Cuando vemos que en nuestro país hay cerca de cinco millones de parados, y que las circunstancias económicas obligan a apretarse el cinturón, puede que esta realidad nos ayude a pensar de otra manera y entendamos mejor a tantos cientos de millones de hombres y mujeres que en el mundo padecen  hambre crónica, y eso desde la cuna hasta la tumba.

En este contexto de estrechez que vivimos actualmente, puede parecer una ironía escuchar las palabras de Jesús dirigidas a los judíos: «Yo soy el pan vivo bajado del cielo; el que coma de este pan vivirá para siempre». Jesús pronuncia dichas palabras ante un grupo de gente, no sobrada de pan y escasa de bienes materiales, pero que han sido testigos del gran signo realizado por Jesús, en el que dio de comer hasta saciarse a una gran multitud de gente.

Y del signo, del pan material, Jesús pasa a hablar de sí mismo que se da como alimento de Vida, y hablando así anticipadamente de lo que un día será la Eucaristía, el signo sacramental que él nos dejó como memorial de su muerte y resurrección.

Comer el Cuerpo y beber la Sangre de Cristo es acoger y dar entrada en la vida del creyente a aquel que es la Vida misma; es dejar que Cristo transforme la vida del discípulo, pareciéndose más a él, adoptando los mismos sentimientos de entrega, pues no vino a ser servido sino a servir y dar la vida en rescate por todos.

Comer el Cuerpo y beber la Sangre de Cristo es identificarse con él, hacerse uno con Cristo, es reconocer y creer que el único camino que lleva a la Vida no es otro que el camino de Jesús, su estilo de vida, que fue simultáneamente entrega al Padre y entrega a la humanidad, «porque tanto amó Dios al mundo que entregó a su Hijo, para que el mundo se salve por él».

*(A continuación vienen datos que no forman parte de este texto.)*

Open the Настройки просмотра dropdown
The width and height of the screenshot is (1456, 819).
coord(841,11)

La Eucaristía es el signo sacramental por el que se hace actual y presente para nosotros lo que Jesús realizó históricamente con su vida, muerte y resurrección. Desde la resurrección de Cristo, la Eucaristía es el centro y culmen de la vida cristiana, porque es el encuentro real (misteriosamente presente) de Jesucristo resucitado con su familia, la Iglesia, representada en la asamblea eucarística.

Lo mismo que entonces Jesús sació de pan a la multitud que acudió a él, desde la resurrección hasta nuestros días, la comunidad de discípulos de Jesús comprende la Eucaristía como el gran regalo de Jesús, quien nos invita a sentarnos a su mesa, entra en conversación con nosotros sus amigos mediante la Palabra que se proclama, y nos da fuerza en el pan partido y recibido, fuerza que nos debe llenar de alegría y de valentía para salir a la misión, como hizo aquel primer día de Pascua con los discípulos de Emaús. Con este gesto de la Eucaristía, los cristianos celebramos el día del Señor, el domingo.

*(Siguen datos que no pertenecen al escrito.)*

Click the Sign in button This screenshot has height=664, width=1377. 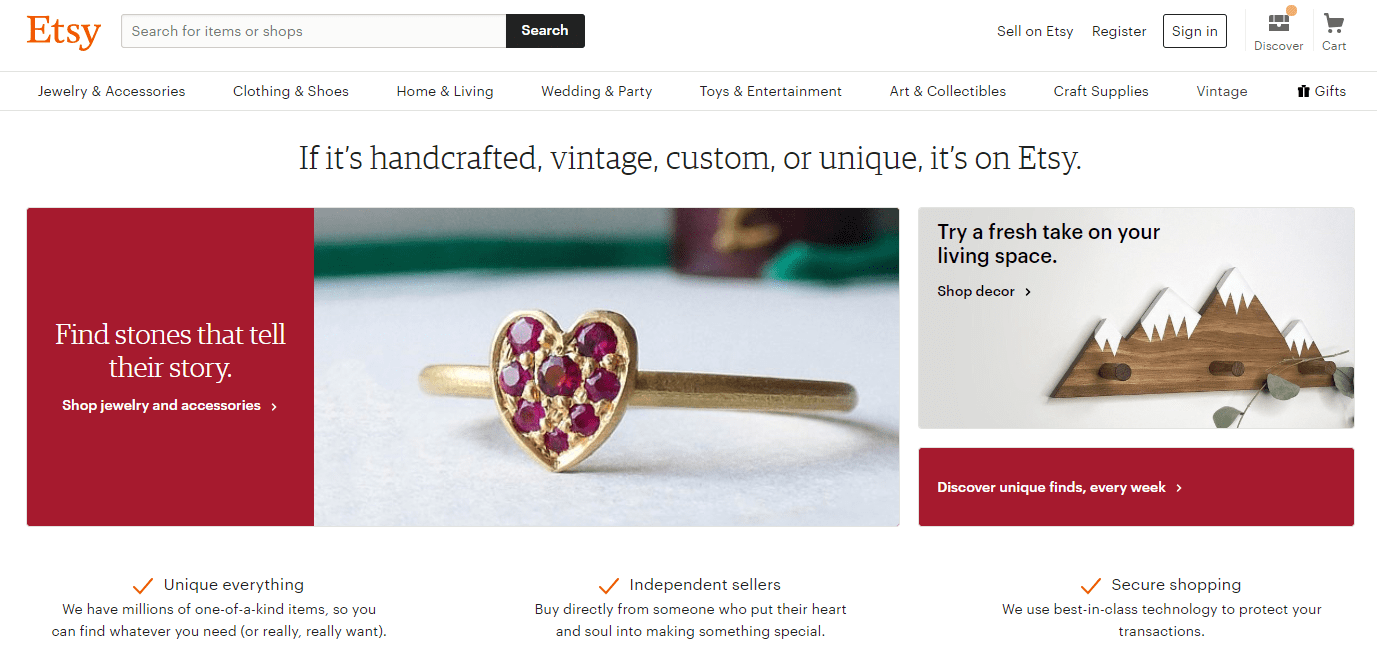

El papa Juan Pablo II, en el último año de su vida, nos dejó una preciosa Carta apostólica «Mane nobiscum Domine» en la que, en sintonía con la gran tradición de la Iglesia, pone de relieve la importancia de la Eucaristía, afirmando que «la Iglesia es cuerpo de Cristo»: se camina «con Cristo», en la medida en que se está en relación «con su cuerpo» (la Iglesia), que actúa por medio de la presencia y acción del Espíritu Santo.

El papa añade algo más: «la Eucaristía, dice, no sólo es expresión de la comunión en la vida de la Iglesia; es también proyecto de solidaridad para toda la humanidad, como afirmó Jesús, después de lavar los pies a los discípulos: «el que quiera ser el primero que sea el servidor de todos».

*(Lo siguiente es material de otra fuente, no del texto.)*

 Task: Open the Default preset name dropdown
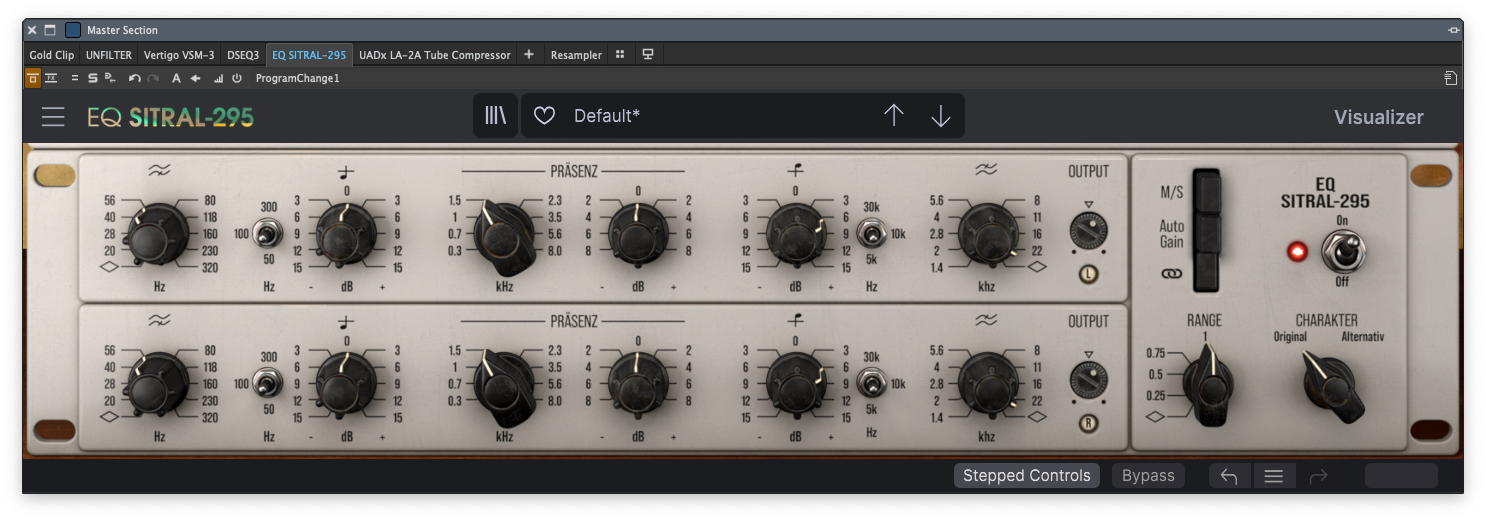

Por tanto, la Eucaristía y la llamada a comer el Cuerpo y beber la Sangre de Cristo, no es simplemente llamada a un acto intimista sino, sobre todo, es llamada a un compromiso de ser como Jesús, el hombre para todos. Así pues, el cristiano es llamado a celebrar y recibir el cuerpo de Cristo, es lo que hacemos cada domingo, en el que Jesús señala el camino a seguir (Palabra proclamada) y da su fuerza (en la comunión), para llevar a cabo la misión que Jesús nos encomienda realizar por los distintos caminos de nuestro mundo, donde estamos y nos movemos los cristianos.